Building feedback loops
Scopus has developed several sources of feedback. User research and testing provide in-depth qualitative feedback before launch. They are also surveying users as they use the tool. They also measure users’ engagement on the platform to capture ongoing metrics. Insights from early adopters will help decide whether to invest more resources into improving prompt engineering, semantic search, or additional features. Khan explains:
We are releasing it in stages to a subset of the overall usage of Scopus because we want to actually figure out various things about the solution and how much value and benefit it is giving before we scale.
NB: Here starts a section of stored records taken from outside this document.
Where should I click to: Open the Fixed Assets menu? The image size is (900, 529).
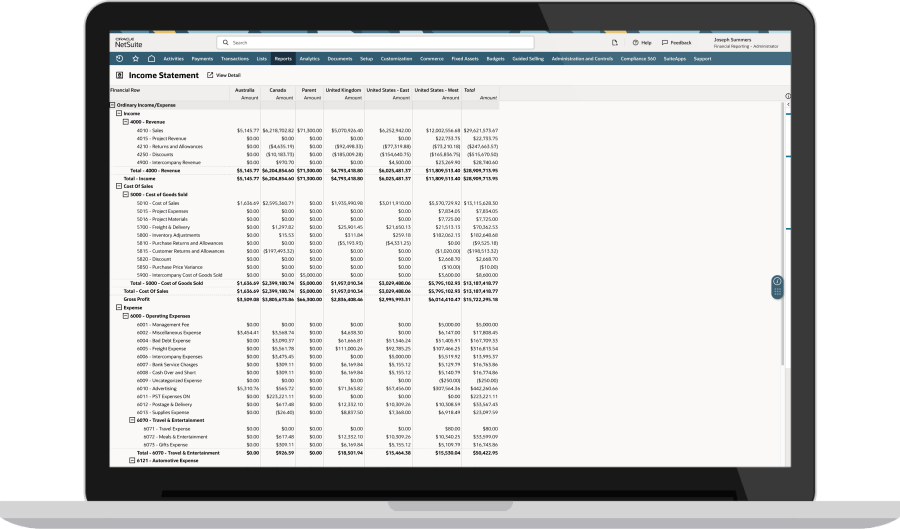coord(465,59)
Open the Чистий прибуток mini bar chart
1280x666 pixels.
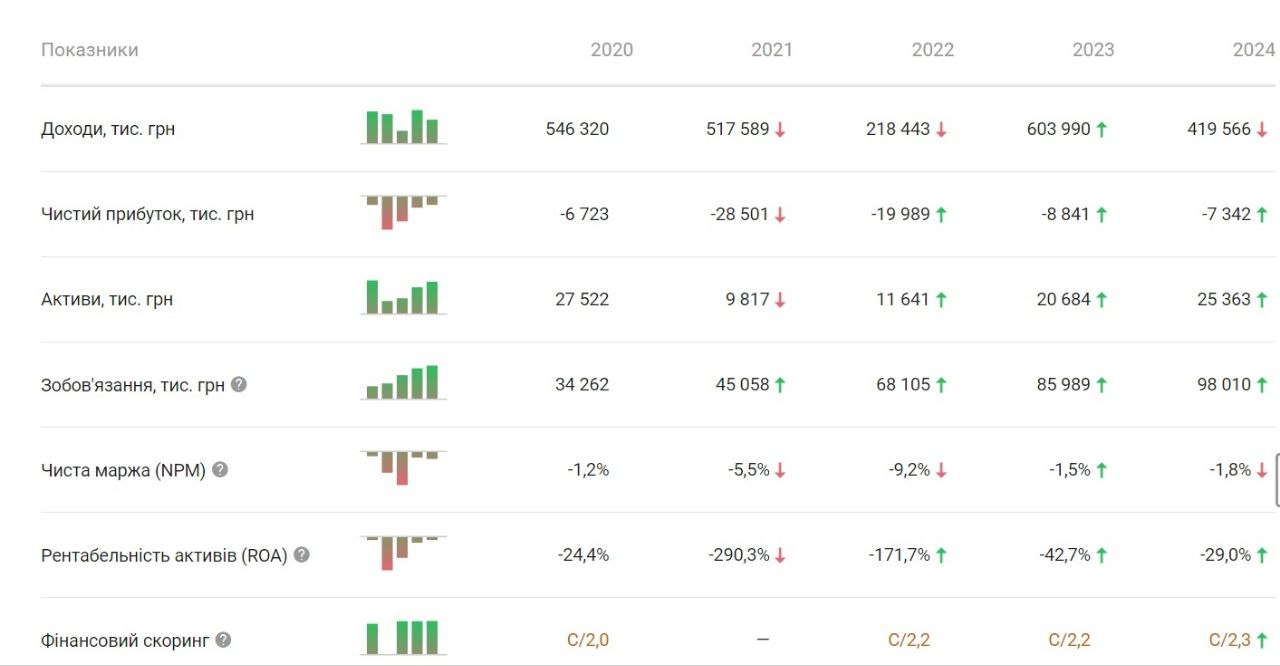click(x=403, y=212)
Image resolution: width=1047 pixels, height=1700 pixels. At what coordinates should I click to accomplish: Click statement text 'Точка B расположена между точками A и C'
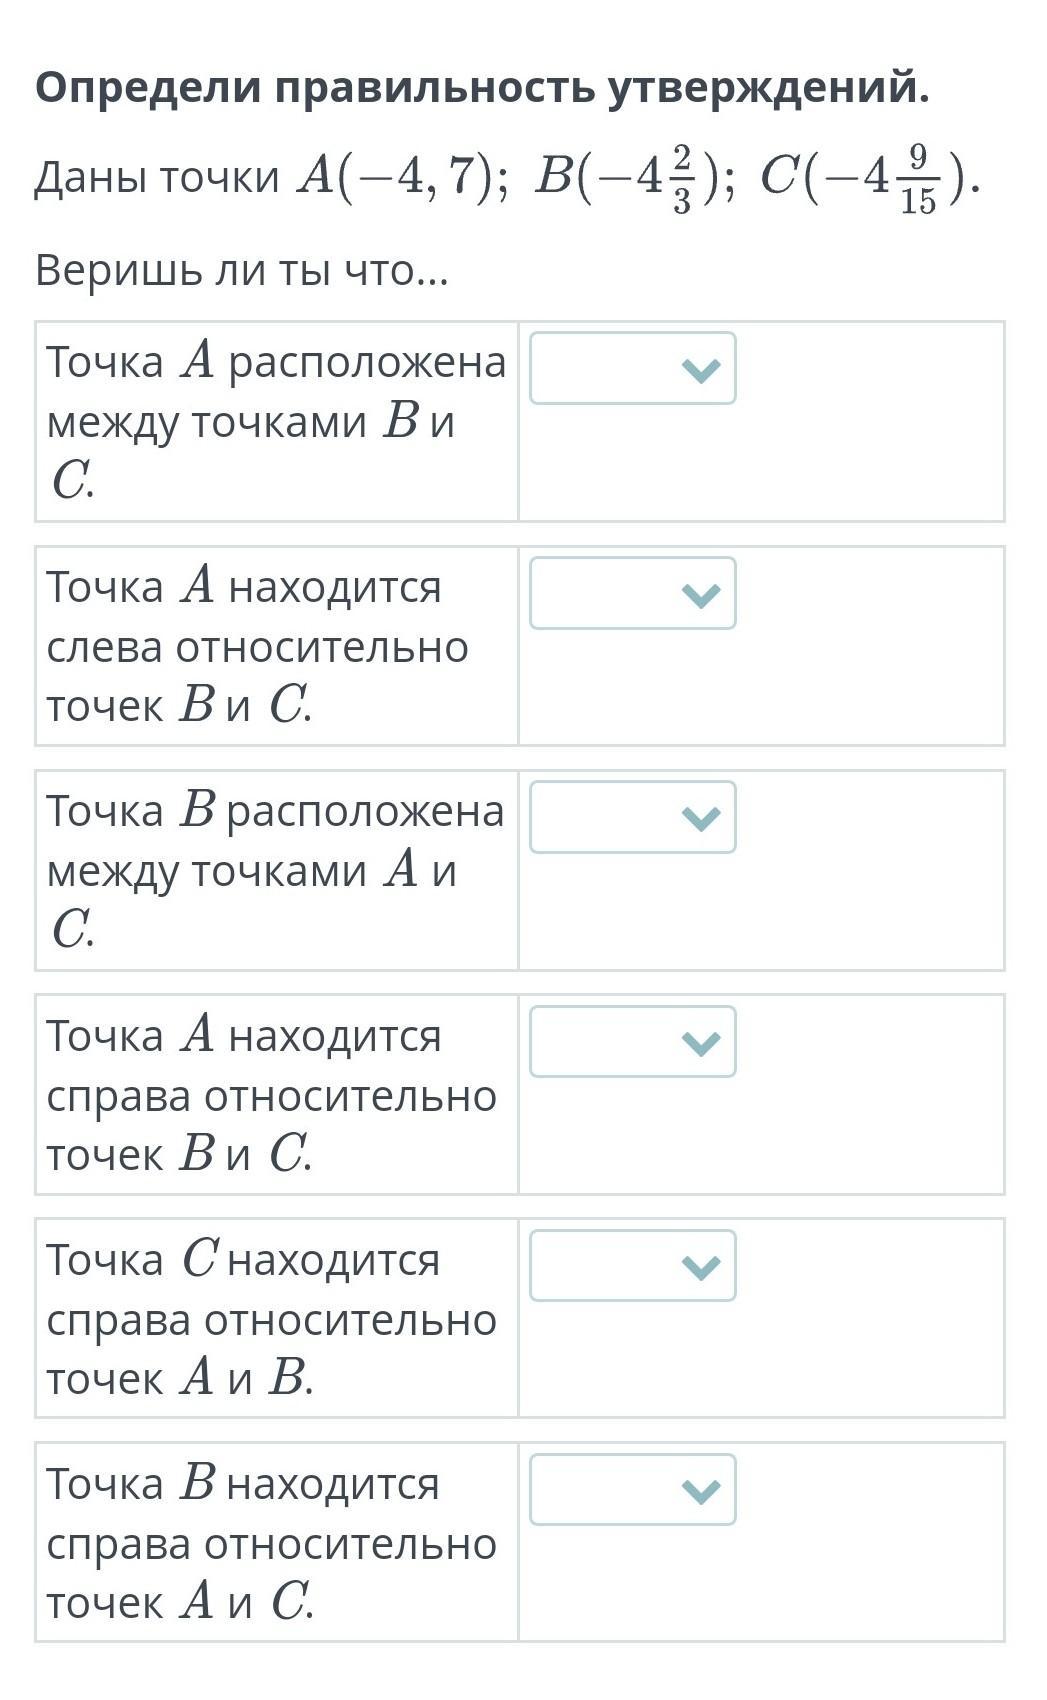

An essential aspect of this endeavor has been the investment in developing a rich knowledge graph of Scopus’ underlying content. They are not just feeding raw data into the LLM. It’s been curated, structured, and linked in such a way that it is easier to process, analyze and understand for both humans and bots. Khan says:
As an information provider to the world of research, we want to explore more broadly how to leverage the graphs that we have to better meet existing needs or meet adjacent needs within the community. The ability to give the community better ways to leverage those knowledge graphs through search or analytics is top of mind. We're really starting with this specific use case as a starting point. But over time, we want to leverage our entire knowledge graph, or allow the community to leverage our entire knowledge graph to support the decisions that they're making and hopefully reach better outcomes.
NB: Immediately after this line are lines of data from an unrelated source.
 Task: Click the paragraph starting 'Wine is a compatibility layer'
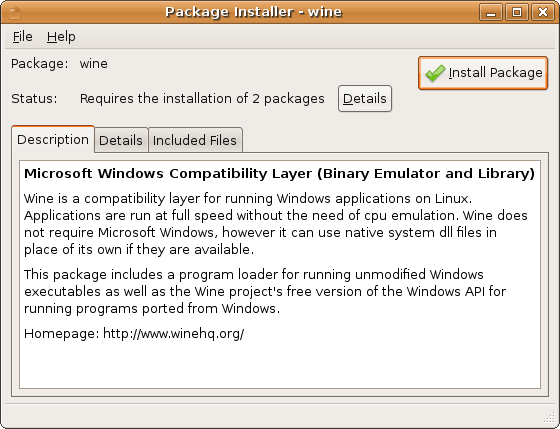[x=276, y=224]
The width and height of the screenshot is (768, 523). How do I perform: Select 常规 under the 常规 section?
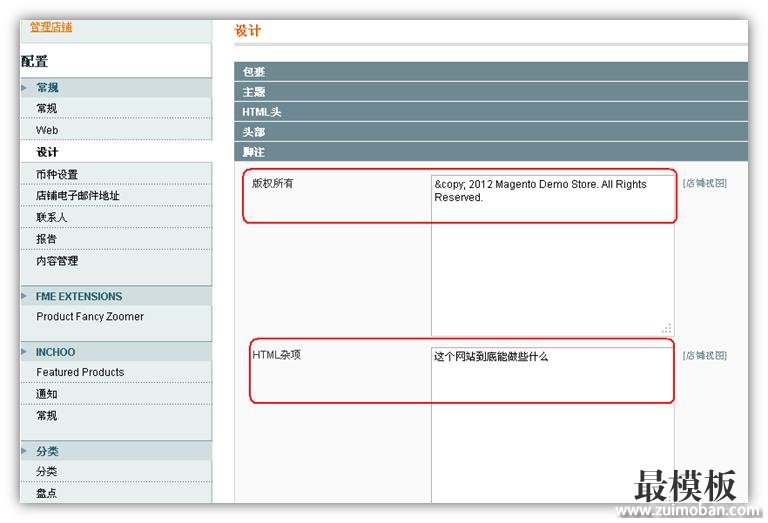(x=47, y=109)
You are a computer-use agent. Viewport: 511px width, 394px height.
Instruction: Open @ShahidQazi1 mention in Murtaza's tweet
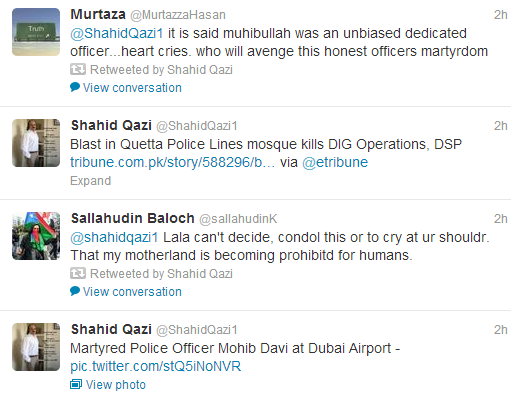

Tim Berners-Lee’s long-term vision of the World Wide Web evolved towards a semantic web with explicit links connecting entities. Although he started describing this new vision a few decades ago, it’s been slow to catch on. One big challenge has been the limited tools and complexities of connecting all of the people, places, and things across pages.
Khan thinks several things have changed since those early days. Standards like JSON-LD have become more widely adopted and accepted by the community and refined through practice. And there have been improvements in linked data infrastructure. But building a semantic graph still requires effort, he concludes:
Several parts of this ecosystem have matured significantly. But you still do need investment and expertise to play in this space. And in order to serve the communities, you can't just put stuff into a box and expect it to work. There is still work to do around applying these technologies, applying these standards, building these end-to-end systems, and investing in the curation and the data.
My take
The generative AI hype tends to gloss over the data used to train and run new services. Curating quality data is one aspect. But investing the time to discover the meaning of and links within the data will make it more intelligible for humans and bots.
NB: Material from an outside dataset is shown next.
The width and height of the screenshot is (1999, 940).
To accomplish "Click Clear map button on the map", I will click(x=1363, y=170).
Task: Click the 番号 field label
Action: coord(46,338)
This is not a new concept. About 2400 years ago, someone asked Confucius what he would do if he were governor to restore harmony. He said he would “rectify the names” to make words correspond to reality:
If language is incorrect, then what is said does not concord with what was meant; and if what is said does not concord with what was meant, what is to be done cannot be effected. If what is to be done cannot be effected, then rites and music will not flourish. If rites and music do not flourish, then mutilations and lesser punishments will go astray. And if mutilations and lesser punishments go astray, then the people have nowhere to put hand or foot. Therefore the gentleman uses only such language as is proper for speech, and only speaks of what it would be proper to carry into effect. The gentleman, in what he says, leaves nothing to mere chance.
Maybe today, a similar approach will make AI outputs correspond to reality as well.